** Opening Task inputs block **

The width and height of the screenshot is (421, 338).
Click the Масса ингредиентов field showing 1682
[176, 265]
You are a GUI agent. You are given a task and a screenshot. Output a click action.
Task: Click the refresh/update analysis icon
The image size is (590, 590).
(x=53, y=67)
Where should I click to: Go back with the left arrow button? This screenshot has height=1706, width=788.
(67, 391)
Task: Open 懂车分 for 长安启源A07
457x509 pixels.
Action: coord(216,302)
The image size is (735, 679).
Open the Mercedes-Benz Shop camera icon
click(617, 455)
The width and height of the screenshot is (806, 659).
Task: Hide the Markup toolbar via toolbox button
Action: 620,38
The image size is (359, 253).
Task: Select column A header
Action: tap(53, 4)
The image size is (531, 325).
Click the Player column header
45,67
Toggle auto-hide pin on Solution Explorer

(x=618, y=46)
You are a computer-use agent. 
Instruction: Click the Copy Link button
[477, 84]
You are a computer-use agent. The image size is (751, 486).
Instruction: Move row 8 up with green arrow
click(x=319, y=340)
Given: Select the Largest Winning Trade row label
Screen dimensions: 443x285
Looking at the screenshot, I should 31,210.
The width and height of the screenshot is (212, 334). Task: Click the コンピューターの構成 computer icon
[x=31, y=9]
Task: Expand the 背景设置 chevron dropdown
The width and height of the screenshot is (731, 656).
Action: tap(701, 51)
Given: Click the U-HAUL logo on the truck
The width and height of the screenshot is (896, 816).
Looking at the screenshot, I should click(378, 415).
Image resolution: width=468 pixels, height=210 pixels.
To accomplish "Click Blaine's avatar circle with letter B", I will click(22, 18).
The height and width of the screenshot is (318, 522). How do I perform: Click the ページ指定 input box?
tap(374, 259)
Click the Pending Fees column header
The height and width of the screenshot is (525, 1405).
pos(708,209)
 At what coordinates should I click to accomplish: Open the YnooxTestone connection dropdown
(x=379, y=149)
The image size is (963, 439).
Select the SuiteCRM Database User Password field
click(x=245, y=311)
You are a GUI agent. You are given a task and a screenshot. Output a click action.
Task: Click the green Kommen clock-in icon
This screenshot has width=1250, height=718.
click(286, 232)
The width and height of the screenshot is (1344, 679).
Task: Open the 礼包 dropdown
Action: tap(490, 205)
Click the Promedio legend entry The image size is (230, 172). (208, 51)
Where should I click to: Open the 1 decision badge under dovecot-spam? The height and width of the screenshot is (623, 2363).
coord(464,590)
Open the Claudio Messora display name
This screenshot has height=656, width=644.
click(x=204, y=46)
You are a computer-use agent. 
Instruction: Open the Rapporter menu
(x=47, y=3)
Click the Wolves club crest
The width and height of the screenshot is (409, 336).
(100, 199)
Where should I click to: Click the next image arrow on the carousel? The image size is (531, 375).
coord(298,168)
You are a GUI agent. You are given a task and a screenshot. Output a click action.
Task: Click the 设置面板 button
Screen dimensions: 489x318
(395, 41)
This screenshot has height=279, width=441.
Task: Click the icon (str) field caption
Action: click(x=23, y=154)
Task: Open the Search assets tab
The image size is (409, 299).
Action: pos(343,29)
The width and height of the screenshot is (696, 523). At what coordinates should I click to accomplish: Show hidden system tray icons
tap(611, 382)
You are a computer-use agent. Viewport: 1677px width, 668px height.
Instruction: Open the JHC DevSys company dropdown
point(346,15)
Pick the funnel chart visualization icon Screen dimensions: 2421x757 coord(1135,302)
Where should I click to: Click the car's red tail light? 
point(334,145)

** Closing Task inputs block **

Requirement ::
Start to finish, transcribe the listing above exactly.

The completed task ::
The width and height of the screenshot is (421, 338).
Click the Масса ингредиентов field showing 1682
[176, 265]
You are a GUI agent. You are given a task and a screenshot. Output a click action.
Task: Click the refresh/update analysis icon
The image size is (590, 590).
(x=53, y=67)
Where should I click to: Go back with the left arrow button? This screenshot has height=1706, width=788.
(67, 391)
Task: Open 懂车分 for 长安启源A07
457x509 pixels.
Action: coord(216,302)
The image size is (735, 679).
Open the Mercedes-Benz Shop camera icon
click(617, 455)
The width and height of the screenshot is (806, 659).
Task: Hide the Markup toolbar via toolbox button
Action: 620,38
The image size is (359, 253).
Task: Select column A header
Action: tap(53, 4)
The image size is (531, 325).
Click the Player column header
45,67
Toggle auto-hide pin on Solution Explorer

(x=618, y=46)
You are a computer-use agent. 
Instruction: Click the Copy Link button
[477, 84]
You are a computer-use agent. The image size is (751, 486).
Instruction: Move row 8 up with green arrow
click(x=319, y=340)
Given: Select the Largest Winning Trade row label
Screen dimensions: 443x285
Looking at the screenshot, I should 31,210.
The width and height of the screenshot is (212, 334). Task: Click the コンピューターの構成 computer icon
[x=31, y=9]
Task: Expand the 背景设置 chevron dropdown
The width and height of the screenshot is (731, 656).
Action: tap(701, 51)
Given: Click the U-HAUL logo on the truck
The width and height of the screenshot is (896, 816).
Looking at the screenshot, I should click(378, 415).
Image resolution: width=468 pixels, height=210 pixels.
To accomplish "Click Blaine's avatar circle with letter B", I will click(22, 18).
The height and width of the screenshot is (318, 522). How do I perform: Click the ページ指定 input box?
tap(374, 259)
Click the Pending Fees column header
The height and width of the screenshot is (525, 1405).
pos(708,209)
 At what coordinates should I click to accomplish: Open the YnooxTestone connection dropdown
(x=379, y=149)
The image size is (963, 439).
Select the SuiteCRM Database User Password field
click(x=245, y=311)
You are a GUI agent. You are given a task and a screenshot. Output a click action.
Task: Click the green Kommen clock-in icon
This screenshot has width=1250, height=718.
click(286, 232)
The width and height of the screenshot is (1344, 679).
Task: Open the 礼包 dropdown
Action: tap(490, 205)
Click the Promedio legend entry The image size is (230, 172). (208, 51)
Where should I click to: Open the 1 decision badge under dovecot-spam? The height and width of the screenshot is (623, 2363).
coord(464,590)
Open the Claudio Messora display name
This screenshot has height=656, width=644.
click(x=204, y=46)
You are a computer-use agent. 
Instruction: Open the Rapporter menu
(x=47, y=3)
Click the Wolves club crest
The width and height of the screenshot is (409, 336).
(100, 199)
Where should I click to: Click the next image arrow on the carousel? The image size is (531, 375).
coord(298,168)
You are a GUI agent. You are given a task and a screenshot. Output a click action.
Task: Click the 设置面板 button
Screen dimensions: 489x318
(395, 41)
This screenshot has height=279, width=441.
Task: Click the icon (str) field caption
Action: click(x=23, y=154)
Task: Open the Search assets tab
The image size is (409, 299).
Action: pos(343,29)
The width and height of the screenshot is (696, 523). At what coordinates should I click to accomplish: Show hidden system tray icons
tap(611, 382)
You are a computer-use agent. Viewport: 1677px width, 668px height.
Instruction: Open the JHC DevSys company dropdown
point(346,15)
Pick the funnel chart visualization icon Screen dimensions: 2421x757 coord(1135,302)
Where should I click to: Click the car's red tail light? 
point(334,145)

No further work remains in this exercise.